Morador da ocupação Terra Nossa, em Belo Horizonte, Gilson Freitas diz que os impactos na comunidade, que é muito próxima à serra, serão muito fortes. Um dos riscos apontados é o aumento de animais nas casas, devido à perda do habitat natural.

"O nosso medo é acabar com toda essa área toda verde que a gente tem aqui, acabar com a fauna e a flora que a gente luta tanto para preservar", diz ele.

Segundo o psicólogo Renato Mattarelli, morador de Sabará, a população da cidade, que também será afetada, não foi ouvida de maneira satisfatória no processo de licenciamento da mineração.

"A população de Sabará foi ouvida da forma mais precária. Houve uma audiência pública virtual, na época da pandemia, com presença limitada. As pessoas mais simples não puderam participar por não ter computador ou acesso à internet", disse ele.

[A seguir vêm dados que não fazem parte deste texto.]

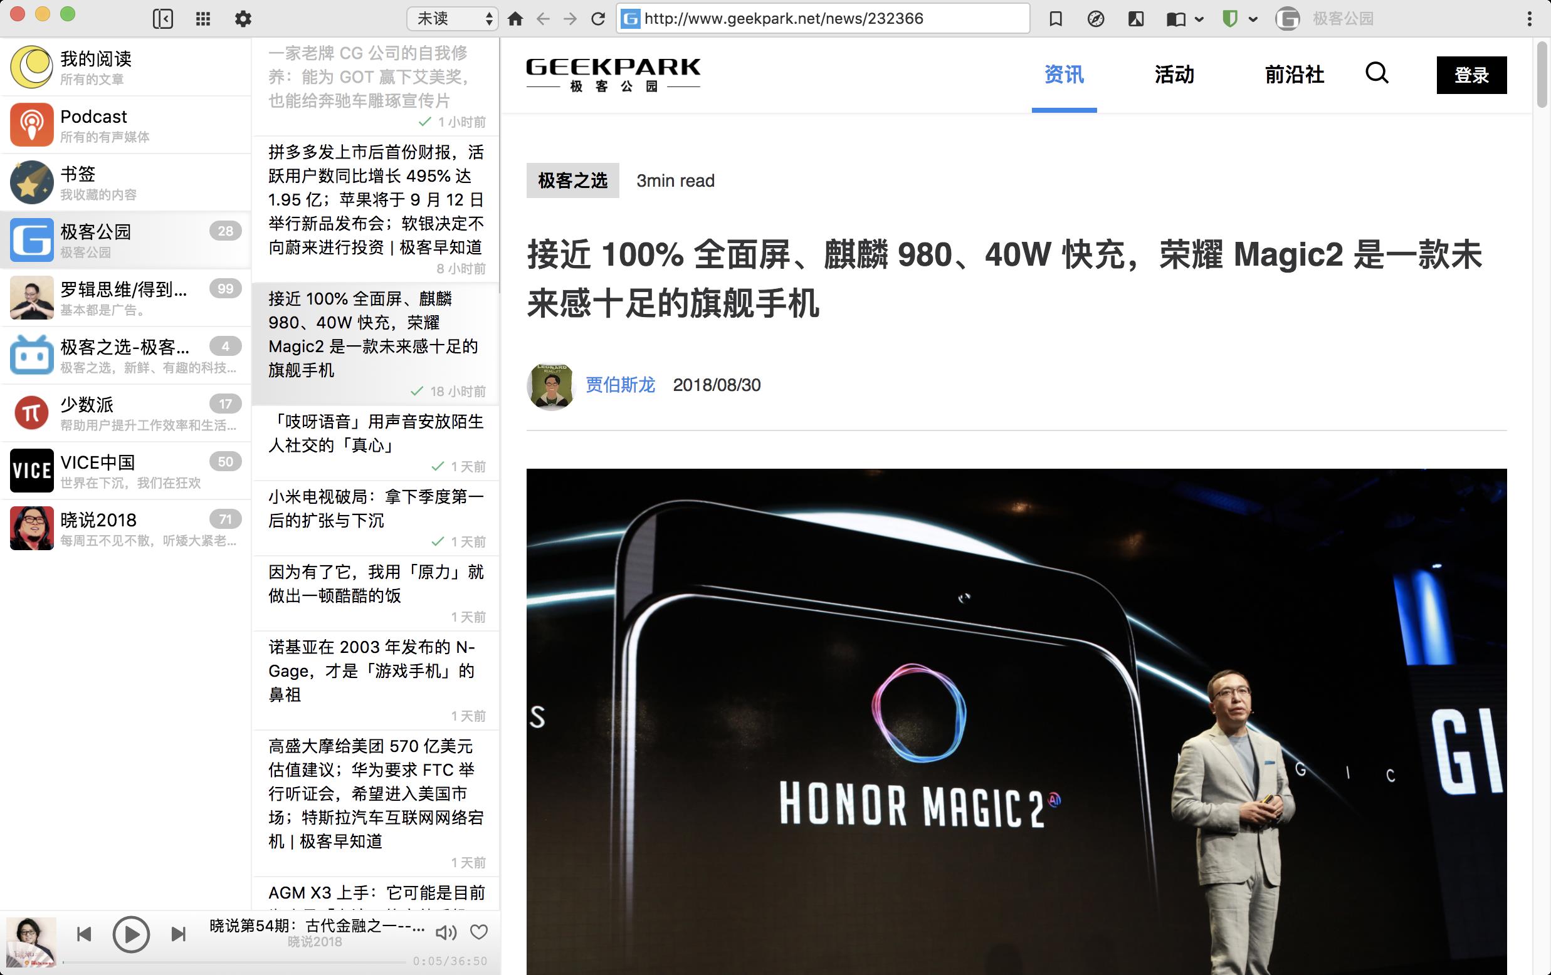The height and width of the screenshot is (975, 1551).
Task: Go to the home icon
Action: tap(515, 19)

A arquiteta e urbanista Cláudia Pires, moradora de Nova Lima, disse que a principal preocupação da população local é o dano ambiental irreversível causado pelo projeto.

"Estão acabando com os nossos recursos naturais, nossos recursos hídricos, nossa mata e o nosso ar em função de uma atividade que já é predatória durante trezentos anos", disse ela.

Na última sexta (6), um grupo de cerca de 700 artistas, intelectuais e escritores publicou uma carta aberta contra a mineração na Serra do Curral. Uma das signatárias do manifesto atriz, a mineira Bárbara Colen, criticou à Folha o licenciamento concedido para a Tamisa. Segundo ela, nem mesmo os impactos diretos na capital mineira impediram que o governo estadual concedesse a licença.

"Eu estou um pouco perplexa que depois de tudo que aconteceu em Minas Gerais, depois de Brumadinho, depois de Mariana, as questões relativas à mineração ainda estejam sendo conduzidas da forma irresponsável como elas estão sendo", afirmou a atriz.

Maria Flor Guerreira, indígena da etnia Pataxó, se emocionou ao se manifestar contra a mineração na Serra do Curral. Segundo ela, o empreendimento beneficia o interesse financeiro, ignorando os danos causados à população.

"Nossos bisnetos, nossos netos e nós mesmos não vamos respirar dinheiro, não vamos comer dinheiro. Não tem riqueza que pague desmanchar a Serra do Curral, um patrimônio cheio de vida, pulsante em natureza, em água, bichos, nossas culturas mineiras e a nossa história", afirmou ela.

Guerreira, que faz parte do Comitê Mineiro de Apoio às Causas Indígenas, disse que o empreendimento da Tamisa representa para a sociedade mineira os ataques que as populações indígenas sofrem no Brasil há 522 anos.

"Desmantelar a Serra do Curral é um equívoco, a gente não pode admitir. É inadmissível essa permissão para minerar a Serra do Curral, daqui a pouco vão desmantelar Belo Horizonte, porque a mineradora é uma máquina de moer gente, de moer vida, de moer planta, de destruir o sangue e a seiva" afirmou a líder indígena.